The irony is that suspects were announced only hours after the first of the Rangoon bombings. Obviously, the regime’s MAS has lost clout and only now may be trying to catch up.

 

New recruits, according to Kyaw Myint Myo, have received intensive training. But it takes time to build and effectively run an intelligence network like the OCMI. Burma’s military leaders previously depended heavily on the regime’s secret police units to intimidate the civilian population and monitor people’s movements, as well as watching dissidents at home and abroad, foreign missions, and its own government officials and cabinet ministers.

 

In fact, power and authority now reside with special branch officers working for the ministry of home affairs.
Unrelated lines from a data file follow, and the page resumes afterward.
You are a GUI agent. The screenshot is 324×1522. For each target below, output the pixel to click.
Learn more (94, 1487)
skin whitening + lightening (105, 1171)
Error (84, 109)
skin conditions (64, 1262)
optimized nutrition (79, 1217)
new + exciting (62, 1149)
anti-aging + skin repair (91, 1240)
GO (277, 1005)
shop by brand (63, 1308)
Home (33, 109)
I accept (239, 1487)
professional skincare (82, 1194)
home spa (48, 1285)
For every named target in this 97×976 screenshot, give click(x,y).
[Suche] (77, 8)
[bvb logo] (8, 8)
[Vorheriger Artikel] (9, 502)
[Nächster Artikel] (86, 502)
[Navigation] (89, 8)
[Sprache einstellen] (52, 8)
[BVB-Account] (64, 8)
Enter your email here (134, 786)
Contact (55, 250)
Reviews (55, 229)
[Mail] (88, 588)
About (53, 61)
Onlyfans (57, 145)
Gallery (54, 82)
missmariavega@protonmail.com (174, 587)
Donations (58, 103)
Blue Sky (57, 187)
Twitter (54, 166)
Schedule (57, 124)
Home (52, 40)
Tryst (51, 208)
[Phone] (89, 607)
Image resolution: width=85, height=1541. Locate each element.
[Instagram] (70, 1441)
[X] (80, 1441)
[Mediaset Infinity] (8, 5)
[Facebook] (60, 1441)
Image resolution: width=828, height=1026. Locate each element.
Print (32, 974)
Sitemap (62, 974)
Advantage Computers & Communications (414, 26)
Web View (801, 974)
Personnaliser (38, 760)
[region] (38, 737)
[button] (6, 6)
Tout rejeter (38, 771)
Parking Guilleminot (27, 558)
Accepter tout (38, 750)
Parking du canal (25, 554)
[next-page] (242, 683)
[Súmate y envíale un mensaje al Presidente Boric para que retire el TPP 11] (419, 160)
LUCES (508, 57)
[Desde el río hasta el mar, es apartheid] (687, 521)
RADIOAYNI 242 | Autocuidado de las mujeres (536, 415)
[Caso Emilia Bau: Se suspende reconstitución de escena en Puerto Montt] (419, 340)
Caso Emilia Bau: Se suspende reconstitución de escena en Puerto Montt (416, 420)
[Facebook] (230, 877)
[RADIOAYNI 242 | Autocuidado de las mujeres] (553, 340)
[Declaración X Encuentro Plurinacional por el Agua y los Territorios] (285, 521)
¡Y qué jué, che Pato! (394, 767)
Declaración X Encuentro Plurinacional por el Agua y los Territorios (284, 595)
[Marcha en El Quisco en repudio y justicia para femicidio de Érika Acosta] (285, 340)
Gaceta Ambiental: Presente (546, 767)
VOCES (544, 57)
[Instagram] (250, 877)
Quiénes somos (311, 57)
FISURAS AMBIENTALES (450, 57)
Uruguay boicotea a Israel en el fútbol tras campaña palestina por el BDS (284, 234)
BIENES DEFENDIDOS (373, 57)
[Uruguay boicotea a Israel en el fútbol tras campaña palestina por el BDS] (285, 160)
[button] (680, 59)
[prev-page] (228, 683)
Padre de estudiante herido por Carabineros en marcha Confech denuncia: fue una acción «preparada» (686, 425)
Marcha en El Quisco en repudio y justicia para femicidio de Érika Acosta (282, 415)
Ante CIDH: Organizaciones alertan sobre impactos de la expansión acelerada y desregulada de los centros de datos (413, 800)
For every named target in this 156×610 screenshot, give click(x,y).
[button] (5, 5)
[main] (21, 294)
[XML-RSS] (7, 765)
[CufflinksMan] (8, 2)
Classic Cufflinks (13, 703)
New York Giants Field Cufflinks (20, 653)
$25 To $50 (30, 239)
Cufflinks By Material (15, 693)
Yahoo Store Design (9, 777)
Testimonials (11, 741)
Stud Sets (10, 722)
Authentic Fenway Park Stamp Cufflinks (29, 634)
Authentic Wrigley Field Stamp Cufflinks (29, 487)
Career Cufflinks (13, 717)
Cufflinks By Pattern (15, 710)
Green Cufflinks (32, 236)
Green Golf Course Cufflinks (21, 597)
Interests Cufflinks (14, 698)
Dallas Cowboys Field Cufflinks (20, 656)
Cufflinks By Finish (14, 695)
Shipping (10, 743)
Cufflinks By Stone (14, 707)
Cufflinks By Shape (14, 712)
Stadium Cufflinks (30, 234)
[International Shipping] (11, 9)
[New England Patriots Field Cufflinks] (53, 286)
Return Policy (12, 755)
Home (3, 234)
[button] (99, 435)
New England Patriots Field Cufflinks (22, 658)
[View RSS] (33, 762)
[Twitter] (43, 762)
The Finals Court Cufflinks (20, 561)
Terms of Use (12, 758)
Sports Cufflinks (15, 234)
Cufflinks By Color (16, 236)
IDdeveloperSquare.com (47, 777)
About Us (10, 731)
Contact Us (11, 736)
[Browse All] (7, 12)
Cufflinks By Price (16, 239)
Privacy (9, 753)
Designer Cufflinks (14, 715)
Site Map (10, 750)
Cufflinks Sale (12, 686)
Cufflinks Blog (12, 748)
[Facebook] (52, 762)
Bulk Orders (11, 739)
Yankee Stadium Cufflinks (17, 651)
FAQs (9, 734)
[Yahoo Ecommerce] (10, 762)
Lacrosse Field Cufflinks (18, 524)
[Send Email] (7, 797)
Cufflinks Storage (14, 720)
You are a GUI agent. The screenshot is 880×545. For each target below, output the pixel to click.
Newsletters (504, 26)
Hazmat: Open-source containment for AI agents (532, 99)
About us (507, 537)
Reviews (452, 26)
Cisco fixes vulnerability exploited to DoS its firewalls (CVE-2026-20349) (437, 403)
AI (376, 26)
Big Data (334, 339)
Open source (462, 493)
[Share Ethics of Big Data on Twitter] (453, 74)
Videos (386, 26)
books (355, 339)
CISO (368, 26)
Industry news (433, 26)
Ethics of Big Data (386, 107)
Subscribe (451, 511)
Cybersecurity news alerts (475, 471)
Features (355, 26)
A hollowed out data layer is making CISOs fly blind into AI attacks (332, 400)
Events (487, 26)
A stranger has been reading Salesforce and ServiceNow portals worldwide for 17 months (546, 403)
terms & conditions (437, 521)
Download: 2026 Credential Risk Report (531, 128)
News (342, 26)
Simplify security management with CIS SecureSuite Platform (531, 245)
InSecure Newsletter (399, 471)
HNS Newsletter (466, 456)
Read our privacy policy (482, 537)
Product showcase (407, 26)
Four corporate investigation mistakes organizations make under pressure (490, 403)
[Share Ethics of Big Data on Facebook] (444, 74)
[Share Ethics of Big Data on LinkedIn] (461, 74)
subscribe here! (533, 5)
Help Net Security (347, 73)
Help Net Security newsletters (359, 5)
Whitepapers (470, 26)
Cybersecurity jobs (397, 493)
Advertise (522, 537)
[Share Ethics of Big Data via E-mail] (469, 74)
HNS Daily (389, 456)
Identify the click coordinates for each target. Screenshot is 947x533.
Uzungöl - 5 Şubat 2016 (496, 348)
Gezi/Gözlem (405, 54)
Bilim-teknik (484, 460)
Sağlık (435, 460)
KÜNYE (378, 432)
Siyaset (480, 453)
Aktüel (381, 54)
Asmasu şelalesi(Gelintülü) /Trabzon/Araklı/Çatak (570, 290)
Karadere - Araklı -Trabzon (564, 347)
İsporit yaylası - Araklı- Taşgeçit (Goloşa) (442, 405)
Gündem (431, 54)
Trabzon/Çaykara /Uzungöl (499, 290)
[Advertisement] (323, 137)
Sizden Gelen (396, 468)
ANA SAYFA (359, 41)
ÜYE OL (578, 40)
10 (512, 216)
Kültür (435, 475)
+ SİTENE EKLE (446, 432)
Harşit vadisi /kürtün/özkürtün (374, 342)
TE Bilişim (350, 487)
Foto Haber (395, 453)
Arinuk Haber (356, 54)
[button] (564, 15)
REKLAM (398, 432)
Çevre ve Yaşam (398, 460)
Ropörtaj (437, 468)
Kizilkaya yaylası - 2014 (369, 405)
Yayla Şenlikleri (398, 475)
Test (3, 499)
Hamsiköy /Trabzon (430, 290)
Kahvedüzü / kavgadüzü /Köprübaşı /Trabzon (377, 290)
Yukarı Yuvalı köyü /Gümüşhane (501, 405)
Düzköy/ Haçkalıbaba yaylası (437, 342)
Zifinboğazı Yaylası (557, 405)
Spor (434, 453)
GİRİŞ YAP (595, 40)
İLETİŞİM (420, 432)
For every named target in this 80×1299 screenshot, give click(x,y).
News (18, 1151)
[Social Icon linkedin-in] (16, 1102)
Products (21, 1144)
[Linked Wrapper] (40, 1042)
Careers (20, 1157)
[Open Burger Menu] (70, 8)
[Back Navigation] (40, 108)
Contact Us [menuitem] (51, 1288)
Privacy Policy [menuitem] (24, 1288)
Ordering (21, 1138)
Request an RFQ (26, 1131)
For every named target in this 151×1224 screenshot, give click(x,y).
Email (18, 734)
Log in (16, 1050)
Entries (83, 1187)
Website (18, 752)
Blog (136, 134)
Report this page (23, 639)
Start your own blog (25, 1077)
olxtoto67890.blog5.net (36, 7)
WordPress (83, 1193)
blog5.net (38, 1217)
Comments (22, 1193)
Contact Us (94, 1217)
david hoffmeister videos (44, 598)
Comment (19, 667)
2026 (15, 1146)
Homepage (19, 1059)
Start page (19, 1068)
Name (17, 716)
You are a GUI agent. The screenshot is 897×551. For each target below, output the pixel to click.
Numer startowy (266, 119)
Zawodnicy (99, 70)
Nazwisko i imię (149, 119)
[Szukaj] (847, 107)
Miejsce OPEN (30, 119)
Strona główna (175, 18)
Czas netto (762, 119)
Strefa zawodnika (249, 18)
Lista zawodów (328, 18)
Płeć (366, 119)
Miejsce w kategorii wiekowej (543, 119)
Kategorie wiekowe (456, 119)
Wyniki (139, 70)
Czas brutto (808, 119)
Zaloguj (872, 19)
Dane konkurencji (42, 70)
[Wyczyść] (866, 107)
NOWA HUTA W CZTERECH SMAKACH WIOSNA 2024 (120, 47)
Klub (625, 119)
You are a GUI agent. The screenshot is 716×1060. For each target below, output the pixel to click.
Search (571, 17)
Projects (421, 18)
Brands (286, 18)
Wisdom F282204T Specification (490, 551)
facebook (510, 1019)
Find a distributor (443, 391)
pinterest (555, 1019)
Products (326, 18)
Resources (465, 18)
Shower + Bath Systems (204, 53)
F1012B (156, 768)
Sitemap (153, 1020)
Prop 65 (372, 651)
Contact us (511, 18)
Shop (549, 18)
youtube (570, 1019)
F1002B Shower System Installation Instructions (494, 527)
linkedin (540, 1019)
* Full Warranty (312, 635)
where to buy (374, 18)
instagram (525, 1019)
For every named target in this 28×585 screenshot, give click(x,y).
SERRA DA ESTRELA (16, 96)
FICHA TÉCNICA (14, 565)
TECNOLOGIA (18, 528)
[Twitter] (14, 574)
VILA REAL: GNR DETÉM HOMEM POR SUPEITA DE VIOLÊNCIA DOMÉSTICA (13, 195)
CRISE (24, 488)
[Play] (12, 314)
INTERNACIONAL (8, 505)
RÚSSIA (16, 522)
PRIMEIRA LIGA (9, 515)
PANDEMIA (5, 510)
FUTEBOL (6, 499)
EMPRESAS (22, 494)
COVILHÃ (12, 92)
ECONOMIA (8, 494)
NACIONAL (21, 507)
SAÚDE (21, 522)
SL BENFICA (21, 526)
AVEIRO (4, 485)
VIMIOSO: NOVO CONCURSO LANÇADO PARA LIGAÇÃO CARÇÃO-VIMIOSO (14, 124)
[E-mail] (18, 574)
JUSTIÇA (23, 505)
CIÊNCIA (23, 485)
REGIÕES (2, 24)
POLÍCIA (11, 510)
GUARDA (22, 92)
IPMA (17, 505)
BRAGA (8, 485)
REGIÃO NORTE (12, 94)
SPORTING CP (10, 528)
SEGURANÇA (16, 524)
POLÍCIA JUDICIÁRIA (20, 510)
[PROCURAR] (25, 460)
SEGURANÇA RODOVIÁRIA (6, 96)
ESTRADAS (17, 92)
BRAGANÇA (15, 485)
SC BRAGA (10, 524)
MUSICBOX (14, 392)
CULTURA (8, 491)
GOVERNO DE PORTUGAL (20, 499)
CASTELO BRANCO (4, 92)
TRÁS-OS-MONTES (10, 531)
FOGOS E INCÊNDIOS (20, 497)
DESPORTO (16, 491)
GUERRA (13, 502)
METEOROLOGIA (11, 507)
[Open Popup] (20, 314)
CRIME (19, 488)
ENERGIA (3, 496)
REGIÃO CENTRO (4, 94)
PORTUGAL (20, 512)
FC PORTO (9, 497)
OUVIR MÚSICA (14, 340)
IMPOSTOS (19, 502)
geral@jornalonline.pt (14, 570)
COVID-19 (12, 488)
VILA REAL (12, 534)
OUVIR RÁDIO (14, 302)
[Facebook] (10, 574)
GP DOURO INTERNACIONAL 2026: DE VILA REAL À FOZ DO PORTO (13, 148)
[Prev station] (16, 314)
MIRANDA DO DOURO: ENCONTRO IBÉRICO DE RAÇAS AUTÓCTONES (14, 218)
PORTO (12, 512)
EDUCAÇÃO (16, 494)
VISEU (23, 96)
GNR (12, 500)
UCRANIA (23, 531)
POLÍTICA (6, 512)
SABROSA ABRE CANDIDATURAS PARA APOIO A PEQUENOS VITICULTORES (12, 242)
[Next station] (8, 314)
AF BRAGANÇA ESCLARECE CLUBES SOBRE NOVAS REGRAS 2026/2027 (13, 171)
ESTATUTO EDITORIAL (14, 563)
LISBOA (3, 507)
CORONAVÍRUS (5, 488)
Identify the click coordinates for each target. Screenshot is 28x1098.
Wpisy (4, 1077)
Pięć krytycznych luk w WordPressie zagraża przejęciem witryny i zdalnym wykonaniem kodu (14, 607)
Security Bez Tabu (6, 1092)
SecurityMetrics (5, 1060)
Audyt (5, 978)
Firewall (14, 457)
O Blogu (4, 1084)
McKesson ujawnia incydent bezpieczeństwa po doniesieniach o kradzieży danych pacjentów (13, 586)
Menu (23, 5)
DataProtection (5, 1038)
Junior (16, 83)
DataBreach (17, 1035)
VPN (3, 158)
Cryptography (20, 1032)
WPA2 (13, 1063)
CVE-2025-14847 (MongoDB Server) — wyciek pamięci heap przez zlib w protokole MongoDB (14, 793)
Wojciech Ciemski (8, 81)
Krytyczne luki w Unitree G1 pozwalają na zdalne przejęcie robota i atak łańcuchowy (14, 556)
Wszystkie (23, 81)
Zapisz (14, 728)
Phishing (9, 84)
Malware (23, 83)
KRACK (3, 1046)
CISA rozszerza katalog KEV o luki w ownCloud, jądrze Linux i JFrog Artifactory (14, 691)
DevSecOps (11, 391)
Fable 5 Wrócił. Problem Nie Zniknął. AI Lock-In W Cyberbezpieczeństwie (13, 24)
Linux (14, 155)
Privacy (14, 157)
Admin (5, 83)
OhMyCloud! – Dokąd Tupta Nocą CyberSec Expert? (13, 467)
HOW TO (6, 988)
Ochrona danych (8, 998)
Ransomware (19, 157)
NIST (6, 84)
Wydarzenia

This is the plan of Than Shwe and his deputy, Vice Snr-Gen Maung Aye, who thought Khin Nyunt’s intelligence agency was acting as “a state within a state”.

 

Khin Nyunt sent his men to infiltrate each ministry to collect inside information and data.  His department kept files on ministers, senior officials and his rivals. It is widely believed that information collected on some cabinet ministers and other officials by Khin Nyunt’s intelligence service included their involvement in sex scandals and corruption.

 

Khin Nyunt’s former rivals, Lt-Gen Tun Kyi, Lt- Gen Kyaw Ba and Lt-Gen Myint Aung, all powerful ministers and battle-hardened generals, were fired in 1997. His department released video footage of these ministers’ “extra activities” in their offices, where they apparently had day-beds for flings with mistresses, including models and actresses. The footage and sound bites gathered by the department were quite clear.

 

Kyaw Myint Myo told me that he was assigned to infiltrate the offices of some powerful government ministers. This included the office of Myint Aung, former minister for agriculture and irrigation. “I was just a clerk,” he said, and the assignment, which included installing a small camera in Myint Aung’s office, was given to him by Col San Pwint. “We have files on ministers, officials and businessmen,” he boasted.

 

The spy’s disguise was so effective that a number of members of the political opposition would be embarrassed to admit they had provided assistance to him, allowing him to stay in their offices at times. On learning that Kyaw Myint Myo had talked to The Irrawaddy, revealing that he was a spy, one prominent opposition member said the man acted like an “idiot.”

 

Kyaw Myint Myo told The Irrawaddy he had once been assigned to Myawaddy, on the Thai border, to monitor Karen and other dissidents and their activities in Thailand. As usual, he did not attract attention. I thought the spy really must have played the idiot to avoid detection. As he explained, he and other agents were told to “lose our shadows,” and to treat those they had to track as “objects.”

 

“My face is just regular, and I can be anyone and just disappear in the crowd,” he added. Now, after lengthy debriefing sessions carried out by insurgents to whom he defected, he faces an uncertain future.

 

Kyaw Myint Myo told me that  MAS’s counter-intelligence department now had a plan to launch a “data thief project,” in which operatives would steal data from opposition groups both in Burma and outside. The Irrawaddy was on the project’s list, he said.

 

I didn’t need any more convincing that he had seen my photo before our meeting.